Scène 3 : Antiochus et Séleucus arrivent devant Cléopâtre. La mère se plaint à ses fils de toute la douleur que le trône lui a coûtée. Mise en vis-à-vis de la scène précédente, ce développement est une véritable hypocrisie. En effet, à Laonice elle n’a cessé d’affirmer que tous ces sacrifices et ces tensions avaient été nécessaires à la conservation du pouvoir qu’elle exerce encore alors. La mère essaie d’attendrir ses fils sur la possession qu’elle a de ce trône, rien de plus. Elle se plaint. Antiochus et Séleucus disent alors à leur mère qu’elle peut garder le pouvoir aussi longtemps qu’elle le souhaite et qu’ils l’auront bien en temps voulu. Si Cléopâtre n’avait été animée que de sa soif de pouvoir elle aurait pu accepter. Mais le personnage est également animé par la soif de vengeance. Au lieu d’accepter simplement cette offre, elle saute sur l’occasion pour présenter son désir le plus cher : tuer Rodogune. Elle interprète à l’excès le refus du trône par ses fils comme un dégoût pour ce trône souillé du déshonneur de leur père. Par conséquent, elle leur indique l’ennemie à combattre pour laver leur honneur : Rodogune. Elle offre le trône à celui qui exercera leur vengeance à tous. La reine se fâche lorsqu’elle constate qu’aucun ne répond et qu’ils semblent effrayés par sa demande. Elle affirme qu’il n’y a que ce moyen de lui plaire et quitte la scène.

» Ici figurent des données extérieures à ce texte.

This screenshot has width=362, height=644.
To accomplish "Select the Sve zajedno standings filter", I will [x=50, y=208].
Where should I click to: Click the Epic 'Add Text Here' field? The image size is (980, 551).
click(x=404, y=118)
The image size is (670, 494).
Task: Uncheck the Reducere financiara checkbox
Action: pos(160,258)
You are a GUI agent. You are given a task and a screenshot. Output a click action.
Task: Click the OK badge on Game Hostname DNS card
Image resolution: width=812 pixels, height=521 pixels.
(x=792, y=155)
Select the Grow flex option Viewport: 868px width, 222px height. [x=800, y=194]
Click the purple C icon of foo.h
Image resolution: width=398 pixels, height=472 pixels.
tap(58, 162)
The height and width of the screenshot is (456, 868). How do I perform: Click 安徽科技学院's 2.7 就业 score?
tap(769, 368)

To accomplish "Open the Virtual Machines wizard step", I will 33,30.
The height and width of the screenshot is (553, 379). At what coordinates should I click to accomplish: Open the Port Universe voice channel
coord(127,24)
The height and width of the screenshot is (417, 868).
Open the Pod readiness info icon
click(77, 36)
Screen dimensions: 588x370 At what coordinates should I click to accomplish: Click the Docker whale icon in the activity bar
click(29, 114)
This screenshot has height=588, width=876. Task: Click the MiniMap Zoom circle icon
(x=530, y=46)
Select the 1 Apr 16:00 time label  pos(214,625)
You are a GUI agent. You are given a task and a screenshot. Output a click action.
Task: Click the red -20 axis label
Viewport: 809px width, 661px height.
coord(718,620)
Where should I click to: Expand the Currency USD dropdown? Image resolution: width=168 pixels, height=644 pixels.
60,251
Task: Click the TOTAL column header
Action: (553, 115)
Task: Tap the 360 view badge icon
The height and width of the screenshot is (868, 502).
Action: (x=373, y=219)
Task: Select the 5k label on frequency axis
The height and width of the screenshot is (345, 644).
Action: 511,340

Scène 4 : Antiochus et Séleucus déplorent le comportement de leur mère. Ils s’effraient de son ignominie et n’espèrent plus se défaire d’elle car elle ne les aime pas. Ils le savent. Ils savent qu’ils ne sont que des instruments de vengeance pour elle. Ils décident de rester unis et d’aller voir Rodogune pour savoir comment renverser leur mère.

Acte III
Scène 1 : Laonice prévient Rodogune de la rage secrète de Cléopâtre. Elle s’excuse de l’avoir induite en erreur à l’acte I, scène 5. Laonice ne peut pas l’aider plus qu’en la prévenant car sa traitrise risque d’être découverte par Cléopâtre. Elle conseille à Rodogune de s’appuyer sur l’amour des deux princes et de fuir la Syrie au plus vite.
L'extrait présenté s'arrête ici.